Am 8. September 2022 wurde von interessierten und aktiven Imkerinnen und Imker der Neue Imkerbund gegründet. Das folgende Gespräch der Mitglieder des Gründungsvorstands gibt Auskunft und Einblicke über die Motive zu diesem Schritt.

Jürgen Binder, Imkermeister und Präsident: „Die Natur hat sich als Überlebensstrategie die Vielfalt zu eigen gemacht“ – so sagte der jetzige britische König Charles III. als Prinz bei einer seiner vielen Ansprachen vor Landwirten, Umweltschützern und Menschen, die den Systemwandel in der Gesellschaft hin zu einer nachhaltigen Wirtschaftsweise vorantreiben wollen. Dieser Satz ist zu einer Richtschnur meines Handelns geworden und erklärt auch, weshalb wir den Schritt gegangen sind, einen Neuen Imkerbund zu gründen. Wenn Du Veränderung willst und die vorhandenen Strukturen den notwendigen Wandel nicht erkennen oder nicht umsetzen können, dann musst Du eben selbst aktiv werden. Wenn wir nicht mit der Imkerei angefangen hätten, dann gäbe es unsere Bienenstände einfach nicht. Also werden wir jetzt aktiv.

Wolfgang Perzlmeier, Vizepräsident: Als ich mit der Imkerei angefangen habe, suchte ich Anschluss an Gleichgesinnte. Ich fand zwar Imker in meiner Gegend, habe aber bei Vereinsversammlungen schnell gemerkt, dass ein anderer Imker deswegen noch lange kein „Gleichgesinnter“ ist. Ich möchte mich vorurteilsfrei und an der Sache orientiert mit anderen über meine Passion – die Bienenhaltung – unterhalten können. Ich möchte, dass sich Anfänger und Fortgeschrittene auf Augenhöhe begegnen. Ich möchte ein harmonisches Zusammensein mit allen Imkerfreunden, egal welche Farbe ihre Bienen haben. Ich fand es schon sehr merkwürdig, worüber Imker in Wallung geraten können. Das wird bei uns nicht passieren. Der Neue Imkerbund steht allen Imkerinnen und Imkern, allen Wildbienenfreunden und allen, denen der Schutz unserer Lebensgrundlagen am Herzen liegt, offen.
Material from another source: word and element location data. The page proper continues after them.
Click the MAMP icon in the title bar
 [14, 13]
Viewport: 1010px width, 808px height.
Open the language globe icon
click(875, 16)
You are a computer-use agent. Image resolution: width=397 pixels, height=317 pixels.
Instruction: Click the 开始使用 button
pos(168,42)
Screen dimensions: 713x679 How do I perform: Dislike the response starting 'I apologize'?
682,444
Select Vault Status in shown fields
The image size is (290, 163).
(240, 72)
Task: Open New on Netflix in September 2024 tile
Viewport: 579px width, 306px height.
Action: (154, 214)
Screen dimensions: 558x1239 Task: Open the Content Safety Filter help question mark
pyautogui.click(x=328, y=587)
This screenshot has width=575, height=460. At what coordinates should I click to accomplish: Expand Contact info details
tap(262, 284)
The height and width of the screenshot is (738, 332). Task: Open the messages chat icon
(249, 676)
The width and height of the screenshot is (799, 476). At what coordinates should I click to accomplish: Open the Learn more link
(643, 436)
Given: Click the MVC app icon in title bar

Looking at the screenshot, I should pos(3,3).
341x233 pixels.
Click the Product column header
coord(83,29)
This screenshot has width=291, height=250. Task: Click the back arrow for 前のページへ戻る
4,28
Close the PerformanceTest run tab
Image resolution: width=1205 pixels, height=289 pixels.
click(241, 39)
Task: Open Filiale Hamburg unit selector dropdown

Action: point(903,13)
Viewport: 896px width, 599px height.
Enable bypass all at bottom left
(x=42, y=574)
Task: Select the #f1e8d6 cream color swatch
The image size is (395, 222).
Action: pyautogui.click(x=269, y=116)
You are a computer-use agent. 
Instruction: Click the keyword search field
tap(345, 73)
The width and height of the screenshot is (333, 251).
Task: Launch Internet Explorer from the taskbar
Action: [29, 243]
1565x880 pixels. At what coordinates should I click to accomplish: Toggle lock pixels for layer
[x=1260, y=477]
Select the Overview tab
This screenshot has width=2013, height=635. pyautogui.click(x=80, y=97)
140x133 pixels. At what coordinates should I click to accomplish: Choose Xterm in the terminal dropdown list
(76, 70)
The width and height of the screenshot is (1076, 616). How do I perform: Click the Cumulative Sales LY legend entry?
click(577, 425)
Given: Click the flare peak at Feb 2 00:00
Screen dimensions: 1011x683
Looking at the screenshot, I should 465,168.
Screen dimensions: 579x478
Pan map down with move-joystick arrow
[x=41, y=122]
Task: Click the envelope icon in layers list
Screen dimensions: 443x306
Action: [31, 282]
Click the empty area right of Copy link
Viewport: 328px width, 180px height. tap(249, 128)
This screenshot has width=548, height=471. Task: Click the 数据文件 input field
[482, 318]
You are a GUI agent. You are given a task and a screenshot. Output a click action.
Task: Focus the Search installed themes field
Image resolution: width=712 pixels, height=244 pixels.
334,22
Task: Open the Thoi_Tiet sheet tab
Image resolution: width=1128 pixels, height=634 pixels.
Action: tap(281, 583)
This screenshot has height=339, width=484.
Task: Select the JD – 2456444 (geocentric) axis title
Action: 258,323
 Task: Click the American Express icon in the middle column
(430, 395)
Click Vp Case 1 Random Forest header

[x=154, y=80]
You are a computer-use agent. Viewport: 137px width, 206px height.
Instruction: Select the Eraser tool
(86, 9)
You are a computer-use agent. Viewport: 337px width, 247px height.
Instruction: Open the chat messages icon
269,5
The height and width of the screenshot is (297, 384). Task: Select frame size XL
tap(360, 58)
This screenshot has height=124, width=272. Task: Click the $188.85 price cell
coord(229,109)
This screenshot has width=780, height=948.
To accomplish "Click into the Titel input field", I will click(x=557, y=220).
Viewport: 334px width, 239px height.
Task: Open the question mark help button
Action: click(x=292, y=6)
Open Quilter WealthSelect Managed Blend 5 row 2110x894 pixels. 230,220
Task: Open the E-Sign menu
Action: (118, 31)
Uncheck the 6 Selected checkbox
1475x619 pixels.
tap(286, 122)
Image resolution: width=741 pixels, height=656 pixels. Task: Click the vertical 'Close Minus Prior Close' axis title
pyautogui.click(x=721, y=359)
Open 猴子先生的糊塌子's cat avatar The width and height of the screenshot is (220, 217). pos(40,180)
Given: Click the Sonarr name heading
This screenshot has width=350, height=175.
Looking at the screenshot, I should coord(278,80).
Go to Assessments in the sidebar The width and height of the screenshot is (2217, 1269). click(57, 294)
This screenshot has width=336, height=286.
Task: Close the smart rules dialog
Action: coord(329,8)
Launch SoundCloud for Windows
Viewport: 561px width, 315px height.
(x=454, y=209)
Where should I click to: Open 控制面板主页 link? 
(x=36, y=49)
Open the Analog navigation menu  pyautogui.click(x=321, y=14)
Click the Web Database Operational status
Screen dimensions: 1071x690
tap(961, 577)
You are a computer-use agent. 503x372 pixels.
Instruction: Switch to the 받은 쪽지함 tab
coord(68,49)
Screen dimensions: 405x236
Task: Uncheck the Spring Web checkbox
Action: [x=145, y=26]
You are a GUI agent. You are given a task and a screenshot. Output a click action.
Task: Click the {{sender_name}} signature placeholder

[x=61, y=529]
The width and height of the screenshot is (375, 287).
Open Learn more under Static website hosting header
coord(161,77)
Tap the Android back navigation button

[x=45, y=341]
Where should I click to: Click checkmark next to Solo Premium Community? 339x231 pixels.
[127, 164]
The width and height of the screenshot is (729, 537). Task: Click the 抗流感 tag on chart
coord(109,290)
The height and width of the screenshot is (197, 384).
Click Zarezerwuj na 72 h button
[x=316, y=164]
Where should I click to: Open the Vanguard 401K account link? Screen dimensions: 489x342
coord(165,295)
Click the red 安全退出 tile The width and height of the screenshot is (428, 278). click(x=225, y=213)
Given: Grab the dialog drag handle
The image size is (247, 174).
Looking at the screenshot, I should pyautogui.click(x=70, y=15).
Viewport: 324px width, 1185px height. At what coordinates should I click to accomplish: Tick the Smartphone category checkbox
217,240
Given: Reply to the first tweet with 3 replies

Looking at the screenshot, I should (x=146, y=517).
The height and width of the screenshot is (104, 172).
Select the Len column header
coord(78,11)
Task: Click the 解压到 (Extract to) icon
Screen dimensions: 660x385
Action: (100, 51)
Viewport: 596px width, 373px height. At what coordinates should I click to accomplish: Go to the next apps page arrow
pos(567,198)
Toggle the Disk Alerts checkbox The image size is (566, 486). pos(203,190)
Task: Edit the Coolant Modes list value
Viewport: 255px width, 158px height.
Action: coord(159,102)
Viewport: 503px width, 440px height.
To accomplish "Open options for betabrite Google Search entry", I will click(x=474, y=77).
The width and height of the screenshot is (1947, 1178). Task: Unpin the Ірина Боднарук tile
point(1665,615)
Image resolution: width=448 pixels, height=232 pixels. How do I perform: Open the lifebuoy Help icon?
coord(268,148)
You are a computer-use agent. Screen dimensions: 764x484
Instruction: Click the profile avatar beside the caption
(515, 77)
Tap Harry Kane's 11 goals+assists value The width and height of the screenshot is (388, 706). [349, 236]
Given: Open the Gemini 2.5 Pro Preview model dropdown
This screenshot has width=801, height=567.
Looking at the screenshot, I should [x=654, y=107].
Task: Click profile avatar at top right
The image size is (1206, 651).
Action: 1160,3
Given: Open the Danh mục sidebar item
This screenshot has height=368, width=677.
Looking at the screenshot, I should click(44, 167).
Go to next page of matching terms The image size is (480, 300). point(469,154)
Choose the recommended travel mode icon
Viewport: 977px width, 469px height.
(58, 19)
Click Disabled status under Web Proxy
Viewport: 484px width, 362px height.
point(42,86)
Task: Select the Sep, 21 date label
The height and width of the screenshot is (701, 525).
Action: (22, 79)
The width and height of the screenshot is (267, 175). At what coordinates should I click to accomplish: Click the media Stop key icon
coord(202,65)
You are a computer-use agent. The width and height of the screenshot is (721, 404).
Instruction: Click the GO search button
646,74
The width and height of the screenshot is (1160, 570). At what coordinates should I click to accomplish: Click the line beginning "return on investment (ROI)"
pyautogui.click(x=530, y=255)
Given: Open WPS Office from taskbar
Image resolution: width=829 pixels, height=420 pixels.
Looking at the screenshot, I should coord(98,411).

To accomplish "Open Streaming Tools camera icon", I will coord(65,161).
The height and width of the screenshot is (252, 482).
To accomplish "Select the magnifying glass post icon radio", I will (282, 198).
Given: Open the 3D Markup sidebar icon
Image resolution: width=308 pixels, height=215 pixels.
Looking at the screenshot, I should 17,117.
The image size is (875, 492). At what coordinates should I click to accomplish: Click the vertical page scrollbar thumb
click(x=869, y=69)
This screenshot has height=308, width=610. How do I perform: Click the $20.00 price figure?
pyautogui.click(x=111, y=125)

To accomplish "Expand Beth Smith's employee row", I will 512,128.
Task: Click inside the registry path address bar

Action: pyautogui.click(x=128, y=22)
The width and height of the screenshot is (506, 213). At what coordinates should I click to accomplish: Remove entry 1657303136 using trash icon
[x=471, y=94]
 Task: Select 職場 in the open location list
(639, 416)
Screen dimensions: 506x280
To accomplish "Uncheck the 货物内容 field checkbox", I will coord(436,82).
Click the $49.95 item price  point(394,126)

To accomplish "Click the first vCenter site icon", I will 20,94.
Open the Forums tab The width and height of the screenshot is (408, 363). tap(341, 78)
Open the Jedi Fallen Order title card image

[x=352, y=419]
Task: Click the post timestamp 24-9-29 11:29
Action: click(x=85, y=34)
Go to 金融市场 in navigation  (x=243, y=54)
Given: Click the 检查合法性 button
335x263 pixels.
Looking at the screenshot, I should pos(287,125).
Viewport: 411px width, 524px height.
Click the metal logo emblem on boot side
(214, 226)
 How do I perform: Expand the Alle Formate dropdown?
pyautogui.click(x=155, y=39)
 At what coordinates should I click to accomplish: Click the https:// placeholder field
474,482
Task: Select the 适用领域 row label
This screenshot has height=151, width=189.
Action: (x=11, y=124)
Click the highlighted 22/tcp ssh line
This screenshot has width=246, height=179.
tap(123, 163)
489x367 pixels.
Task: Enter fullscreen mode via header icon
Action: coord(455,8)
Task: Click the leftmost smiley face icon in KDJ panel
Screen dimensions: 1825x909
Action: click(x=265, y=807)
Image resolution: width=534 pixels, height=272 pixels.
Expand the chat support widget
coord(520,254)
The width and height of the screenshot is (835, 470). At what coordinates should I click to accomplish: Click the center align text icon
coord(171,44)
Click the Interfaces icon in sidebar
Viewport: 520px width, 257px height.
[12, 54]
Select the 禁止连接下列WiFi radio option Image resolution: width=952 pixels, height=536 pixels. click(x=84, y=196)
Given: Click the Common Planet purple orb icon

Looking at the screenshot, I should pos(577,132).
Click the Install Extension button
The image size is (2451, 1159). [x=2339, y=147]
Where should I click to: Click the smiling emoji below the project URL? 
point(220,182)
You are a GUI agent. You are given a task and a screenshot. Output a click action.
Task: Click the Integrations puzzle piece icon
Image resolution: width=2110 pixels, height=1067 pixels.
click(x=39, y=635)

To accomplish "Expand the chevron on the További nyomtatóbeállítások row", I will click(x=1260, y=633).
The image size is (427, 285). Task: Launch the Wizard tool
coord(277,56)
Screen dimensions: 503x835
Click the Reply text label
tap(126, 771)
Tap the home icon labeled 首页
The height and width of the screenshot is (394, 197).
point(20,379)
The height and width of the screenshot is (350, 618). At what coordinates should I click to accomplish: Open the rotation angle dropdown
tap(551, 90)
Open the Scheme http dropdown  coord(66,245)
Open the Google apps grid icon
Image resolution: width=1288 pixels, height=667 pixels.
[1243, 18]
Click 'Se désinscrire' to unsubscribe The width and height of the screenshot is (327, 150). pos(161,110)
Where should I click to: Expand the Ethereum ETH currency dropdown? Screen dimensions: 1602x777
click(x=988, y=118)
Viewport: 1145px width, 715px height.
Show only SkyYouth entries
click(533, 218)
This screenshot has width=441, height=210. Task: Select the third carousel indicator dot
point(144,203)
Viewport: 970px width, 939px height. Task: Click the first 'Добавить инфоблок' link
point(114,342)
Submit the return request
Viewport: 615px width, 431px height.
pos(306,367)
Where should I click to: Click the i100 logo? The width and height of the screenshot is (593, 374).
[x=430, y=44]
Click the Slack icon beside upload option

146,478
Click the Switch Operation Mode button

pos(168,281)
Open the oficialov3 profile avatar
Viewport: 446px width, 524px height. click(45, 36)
Jan Fischer, Beisitzer: Die Gründung einer Imker-Organisation, die langfristig erfolgreich sein soll, muss ja eine tiefe Verankerung in der Imkerschaft haben und Antworten auf Fragen der Zeit geben. Sonst wäre so eine Gründung nur ein Symbol. Wir meinen aber, dass die bestehenden Verbände das Spektrum dessen, was uns Imker beschäftigt, nicht ausreichend abdecken und auch nicht die erforderliche politische Wirksamkeit entfalten, um einen Systemwandel in Landwirtschaft und unserer eigenen Branche selbst voranzutreiben. Die Zeiten sind allerdings auch vorbei, in denen ein Akteur den Alleinvertretungsanspruch für sich reklamieren kann. Wir möchten ein Angebot für alle ImkerInnen machen, die eine starke Interessenvertretung für die Biene auf Bundesebene, in Europa und International wollen. Bienenschutz ist heute eine internationale Angelegenheit. Wir müssen an die Zulassungsprozesse von Insektiziden ran, die der Biene schaden. Ein gesunder Esstisch ist für unsere Bienen Voraussetzung für eine gesunde Entwicklung. Dass dabei die Bestäubungsleistung auch noch höher ist, sollte den Bauern eigentlich Motivation genug sein, mit uns Imkern zu kooperieren.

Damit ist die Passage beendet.